任务:
将下列全部记录逐行照原样抄录，不得增删或改动任何字符。
---
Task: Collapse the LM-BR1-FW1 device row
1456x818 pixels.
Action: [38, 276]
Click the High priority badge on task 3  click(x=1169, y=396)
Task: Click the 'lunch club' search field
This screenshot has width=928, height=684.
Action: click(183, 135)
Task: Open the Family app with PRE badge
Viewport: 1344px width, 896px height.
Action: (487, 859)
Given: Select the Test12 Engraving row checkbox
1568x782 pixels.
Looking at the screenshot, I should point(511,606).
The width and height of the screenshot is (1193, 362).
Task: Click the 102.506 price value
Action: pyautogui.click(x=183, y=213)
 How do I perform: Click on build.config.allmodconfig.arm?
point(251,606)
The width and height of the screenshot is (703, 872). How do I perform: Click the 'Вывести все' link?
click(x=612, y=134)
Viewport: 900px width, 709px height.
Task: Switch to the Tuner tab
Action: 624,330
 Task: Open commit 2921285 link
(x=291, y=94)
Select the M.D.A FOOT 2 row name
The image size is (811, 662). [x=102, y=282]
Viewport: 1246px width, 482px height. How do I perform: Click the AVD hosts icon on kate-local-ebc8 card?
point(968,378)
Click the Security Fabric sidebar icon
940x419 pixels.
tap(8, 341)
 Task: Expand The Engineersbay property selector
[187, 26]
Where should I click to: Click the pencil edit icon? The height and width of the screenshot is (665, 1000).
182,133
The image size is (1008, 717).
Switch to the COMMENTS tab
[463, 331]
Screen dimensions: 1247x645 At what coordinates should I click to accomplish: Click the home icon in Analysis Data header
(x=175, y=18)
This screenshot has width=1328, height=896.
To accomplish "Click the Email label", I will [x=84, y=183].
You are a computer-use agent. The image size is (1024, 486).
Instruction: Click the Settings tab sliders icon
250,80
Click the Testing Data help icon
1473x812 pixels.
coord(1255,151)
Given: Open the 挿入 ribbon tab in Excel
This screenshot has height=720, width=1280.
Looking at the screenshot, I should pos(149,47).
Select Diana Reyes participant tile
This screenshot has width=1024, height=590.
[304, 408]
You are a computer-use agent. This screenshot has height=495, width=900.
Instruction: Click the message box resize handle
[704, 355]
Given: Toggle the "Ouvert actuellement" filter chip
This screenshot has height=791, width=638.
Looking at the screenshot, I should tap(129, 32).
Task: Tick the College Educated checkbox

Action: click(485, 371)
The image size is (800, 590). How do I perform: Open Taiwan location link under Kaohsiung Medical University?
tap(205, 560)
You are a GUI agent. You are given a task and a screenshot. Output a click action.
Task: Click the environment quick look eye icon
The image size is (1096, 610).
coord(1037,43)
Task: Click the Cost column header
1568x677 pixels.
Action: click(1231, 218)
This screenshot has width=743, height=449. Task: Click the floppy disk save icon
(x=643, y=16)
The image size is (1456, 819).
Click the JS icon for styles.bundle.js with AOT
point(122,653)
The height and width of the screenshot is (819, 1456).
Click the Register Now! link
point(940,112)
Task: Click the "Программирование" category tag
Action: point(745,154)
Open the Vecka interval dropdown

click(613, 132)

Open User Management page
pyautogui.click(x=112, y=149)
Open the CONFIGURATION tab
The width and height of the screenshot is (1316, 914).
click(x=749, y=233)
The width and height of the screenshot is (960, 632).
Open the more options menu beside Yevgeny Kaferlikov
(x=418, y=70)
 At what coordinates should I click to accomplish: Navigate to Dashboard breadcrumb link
---
完整回答:
Task: Collapse the LM-BR1-FW1 device row
1456x818 pixels.
Action: [38, 276]
Click the High priority badge on task 3  click(x=1169, y=396)
Task: Click the 'lunch club' search field
This screenshot has width=928, height=684.
Action: click(183, 135)
Task: Open the Family app with PRE badge
Viewport: 1344px width, 896px height.
Action: (487, 859)
Given: Select the Test12 Engraving row checkbox
1568x782 pixels.
Looking at the screenshot, I should point(511,606).
The width and height of the screenshot is (1193, 362).
Task: Click the 102.506 price value
Action: pyautogui.click(x=183, y=213)
 How do I perform: Click on build.config.allmodconfig.arm?
point(251,606)
The width and height of the screenshot is (703, 872). How do I perform: Click the 'Вывести все' link?
click(x=612, y=134)
Viewport: 900px width, 709px height.
Task: Switch to the Tuner tab
Action: 624,330
 Task: Open commit 2921285 link
(x=291, y=94)
Select the M.D.A FOOT 2 row name
The image size is (811, 662). [x=102, y=282]
Viewport: 1246px width, 482px height. How do I perform: Click the AVD hosts icon on kate-local-ebc8 card?
point(968,378)
Click the Security Fabric sidebar icon
940x419 pixels.
tap(8, 341)
 Task: Expand The Engineersbay property selector
[187, 26]
Where should I click to: Click the pencil edit icon? The height and width of the screenshot is (665, 1000).
182,133
The image size is (1008, 717).
Switch to the COMMENTS tab
[463, 331]
Screen dimensions: 1247x645 At what coordinates should I click to accomplish: Click the home icon in Analysis Data header
(x=175, y=18)
This screenshot has width=1328, height=896.
To accomplish "Click the Email label", I will [x=84, y=183].
You are a computer-use agent. The image size is (1024, 486).
Instruction: Click the Settings tab sliders icon
250,80
Click the Testing Data help icon
1473x812 pixels.
coord(1255,151)
Given: Open the 挿入 ribbon tab in Excel
This screenshot has height=720, width=1280.
Looking at the screenshot, I should pos(149,47).
Select Diana Reyes participant tile
This screenshot has width=1024, height=590.
[304, 408]
You are a computer-use agent. This screenshot has height=495, width=900.
Instruction: Click the message box resize handle
[704, 355]
Given: Toggle the "Ouvert actuellement" filter chip
This screenshot has height=791, width=638.
Looking at the screenshot, I should tap(129, 32).
Task: Tick the College Educated checkbox

Action: click(485, 371)
The image size is (800, 590). How do I perform: Open Taiwan location link under Kaohsiung Medical University?
tap(205, 560)
You are a GUI agent. You are given a task and a screenshot. Output a click action.
Task: Click the environment quick look eye icon
The image size is (1096, 610).
coord(1037,43)
Task: Click the Cost column header
1568x677 pixels.
Action: click(1231, 218)
This screenshot has width=743, height=449. Task: Click the floppy disk save icon
(x=643, y=16)
The image size is (1456, 819).
Click the JS icon for styles.bundle.js with AOT
point(122,653)
The height and width of the screenshot is (819, 1456).
Click the Register Now! link
point(940,112)
Task: Click the "Программирование" category tag
Action: point(745,154)
Open the Vecka interval dropdown

click(613, 132)

Open User Management page
pyautogui.click(x=112, y=149)
Open the CONFIGURATION tab
The width and height of the screenshot is (1316, 914).
click(x=749, y=233)
The width and height of the screenshot is (960, 632).
Open the more options menu beside Yevgeny Kaferlikov
(x=418, y=70)
 At what coordinates should I click to accomplish: Navigate to Dashboard breadcrumb link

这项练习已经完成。